Un altro elemento cruciale è il concetto di “scoperto”, ovvero la quota percentuale di danno che resta a carico dell’assicurato, o il massimale, cioè l’importo massimo che la compagnia rimborsa per ogni sinistro o nell’anno assicurativo. Se il danno economico supera questi limiti, l’azienda dovrà coprire la differenza con fondi propri.
Come tutelarsi realmente: prevenzione, personalizzazione, consulenza
Alla luce di queste esclusioni, è evidente che la polizza Cyber Risk, pur fondamentale, non può sostituire un’efficace politica di prevenzione. Per garantire una protezione reale è necessario affiancare all’assicurazione un insieme di strumenti: aggiornamento continuo dei software, backup regolari, piani di risposta agli incidenti, formazione del personale e auditing della sicurezza informatica.
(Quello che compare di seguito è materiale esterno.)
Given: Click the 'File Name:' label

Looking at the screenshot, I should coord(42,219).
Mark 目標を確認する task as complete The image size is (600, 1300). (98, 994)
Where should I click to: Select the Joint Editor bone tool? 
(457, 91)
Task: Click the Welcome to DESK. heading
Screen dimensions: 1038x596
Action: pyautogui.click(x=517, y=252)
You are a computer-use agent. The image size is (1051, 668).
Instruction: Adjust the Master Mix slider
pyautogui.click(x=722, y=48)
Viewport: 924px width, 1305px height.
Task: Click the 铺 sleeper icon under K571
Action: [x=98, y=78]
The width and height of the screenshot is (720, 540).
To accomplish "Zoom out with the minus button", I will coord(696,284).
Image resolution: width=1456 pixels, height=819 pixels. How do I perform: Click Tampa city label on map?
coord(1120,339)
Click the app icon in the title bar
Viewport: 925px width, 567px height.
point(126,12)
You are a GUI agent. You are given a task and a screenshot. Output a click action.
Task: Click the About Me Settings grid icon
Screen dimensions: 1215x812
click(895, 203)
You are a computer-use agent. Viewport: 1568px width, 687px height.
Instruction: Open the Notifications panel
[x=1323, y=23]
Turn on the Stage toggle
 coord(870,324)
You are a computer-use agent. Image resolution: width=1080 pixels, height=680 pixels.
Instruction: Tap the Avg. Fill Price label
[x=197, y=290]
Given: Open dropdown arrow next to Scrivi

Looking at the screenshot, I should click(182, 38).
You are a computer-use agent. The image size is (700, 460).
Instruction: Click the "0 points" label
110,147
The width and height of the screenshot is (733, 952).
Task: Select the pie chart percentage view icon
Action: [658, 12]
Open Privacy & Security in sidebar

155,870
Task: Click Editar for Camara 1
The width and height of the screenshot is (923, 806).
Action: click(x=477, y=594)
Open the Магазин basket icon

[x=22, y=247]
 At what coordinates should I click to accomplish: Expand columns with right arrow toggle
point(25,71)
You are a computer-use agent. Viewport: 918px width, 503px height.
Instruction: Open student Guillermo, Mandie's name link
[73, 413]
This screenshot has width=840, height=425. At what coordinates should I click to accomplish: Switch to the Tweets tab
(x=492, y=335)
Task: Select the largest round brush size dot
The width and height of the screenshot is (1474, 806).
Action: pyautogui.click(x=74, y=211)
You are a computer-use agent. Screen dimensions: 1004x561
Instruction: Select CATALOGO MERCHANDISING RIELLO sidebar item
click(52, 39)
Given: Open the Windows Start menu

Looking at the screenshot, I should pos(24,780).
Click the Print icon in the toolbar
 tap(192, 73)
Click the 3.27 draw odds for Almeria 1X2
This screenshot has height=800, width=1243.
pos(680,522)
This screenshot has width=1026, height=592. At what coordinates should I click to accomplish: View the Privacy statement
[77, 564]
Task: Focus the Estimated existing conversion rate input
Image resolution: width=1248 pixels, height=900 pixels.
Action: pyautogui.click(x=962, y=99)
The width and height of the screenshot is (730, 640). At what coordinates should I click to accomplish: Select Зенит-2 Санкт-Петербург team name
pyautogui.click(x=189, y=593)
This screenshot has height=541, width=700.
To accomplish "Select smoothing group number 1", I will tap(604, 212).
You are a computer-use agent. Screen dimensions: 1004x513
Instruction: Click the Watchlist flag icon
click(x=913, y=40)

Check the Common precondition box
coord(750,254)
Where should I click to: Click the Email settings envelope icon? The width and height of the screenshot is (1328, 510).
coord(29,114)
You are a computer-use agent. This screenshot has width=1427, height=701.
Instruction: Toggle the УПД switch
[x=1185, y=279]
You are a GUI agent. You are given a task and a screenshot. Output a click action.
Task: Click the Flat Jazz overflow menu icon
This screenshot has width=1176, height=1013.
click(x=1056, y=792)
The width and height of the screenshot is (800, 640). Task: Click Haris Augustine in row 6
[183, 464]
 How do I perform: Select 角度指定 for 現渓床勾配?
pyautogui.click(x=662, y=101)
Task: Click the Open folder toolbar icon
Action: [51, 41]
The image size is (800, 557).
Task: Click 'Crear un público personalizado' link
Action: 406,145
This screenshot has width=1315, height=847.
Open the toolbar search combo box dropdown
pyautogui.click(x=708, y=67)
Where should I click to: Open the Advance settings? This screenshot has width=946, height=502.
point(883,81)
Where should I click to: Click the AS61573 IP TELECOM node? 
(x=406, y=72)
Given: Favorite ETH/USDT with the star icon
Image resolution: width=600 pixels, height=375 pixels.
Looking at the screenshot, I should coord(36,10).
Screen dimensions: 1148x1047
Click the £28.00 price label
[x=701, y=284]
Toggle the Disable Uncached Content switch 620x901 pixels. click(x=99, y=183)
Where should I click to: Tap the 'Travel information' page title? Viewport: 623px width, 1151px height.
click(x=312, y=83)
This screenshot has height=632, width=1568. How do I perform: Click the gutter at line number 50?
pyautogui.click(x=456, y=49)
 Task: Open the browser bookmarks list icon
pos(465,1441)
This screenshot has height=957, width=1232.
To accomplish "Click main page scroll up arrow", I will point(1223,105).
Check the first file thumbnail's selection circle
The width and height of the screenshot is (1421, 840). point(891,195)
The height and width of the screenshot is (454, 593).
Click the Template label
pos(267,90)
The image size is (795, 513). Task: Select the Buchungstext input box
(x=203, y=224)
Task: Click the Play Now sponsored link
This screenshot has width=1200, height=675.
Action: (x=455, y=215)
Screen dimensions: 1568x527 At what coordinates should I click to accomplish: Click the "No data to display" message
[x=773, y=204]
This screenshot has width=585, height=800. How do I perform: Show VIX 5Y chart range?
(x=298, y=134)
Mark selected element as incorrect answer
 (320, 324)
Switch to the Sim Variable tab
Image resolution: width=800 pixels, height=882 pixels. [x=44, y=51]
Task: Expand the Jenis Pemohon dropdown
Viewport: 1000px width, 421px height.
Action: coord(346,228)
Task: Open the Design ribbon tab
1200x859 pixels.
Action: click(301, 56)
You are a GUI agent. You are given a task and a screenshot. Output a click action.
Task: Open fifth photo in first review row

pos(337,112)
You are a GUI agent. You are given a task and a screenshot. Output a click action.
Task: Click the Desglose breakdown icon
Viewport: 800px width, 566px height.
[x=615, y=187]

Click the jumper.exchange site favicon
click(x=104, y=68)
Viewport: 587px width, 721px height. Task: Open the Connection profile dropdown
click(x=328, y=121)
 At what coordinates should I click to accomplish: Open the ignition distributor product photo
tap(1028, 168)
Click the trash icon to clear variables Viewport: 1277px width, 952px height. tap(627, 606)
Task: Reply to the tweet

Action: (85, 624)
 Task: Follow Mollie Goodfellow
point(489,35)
Ma non basta. La chiave sta anche nella personalizzazione della copertura: ogni azienda ha un profilo di rischio diverso, e deve scegliere una polizza costruita su misura. Solo un consulente esperto può aiutare a identificare le vulnerabilità reali e integrare eventuali coperture mancanti, ad esempio con polizze dedicate alla responsabilità professionale, all’infedeltà del personale o alla protezione legale.
Conclusione
L’assicurazione Cyber Risk è oggi uno strumento indispensabile per qualunque realtà che operi nel mondo digitale. Tuttavia, pensare che una semplice sottoscrizione basti a coprire ogni tipo di minaccia informatica è un errore strategico. Esistono esclusioni, limiti, scoperti e zone grigie che possono compromettere la reale efficacia della copertura. Solo un approccio integrato, consapevole e personalizzato può garantire una protezione solida e duratura, capace di affrontare le sfide di un panorama digitale sempre più complesso.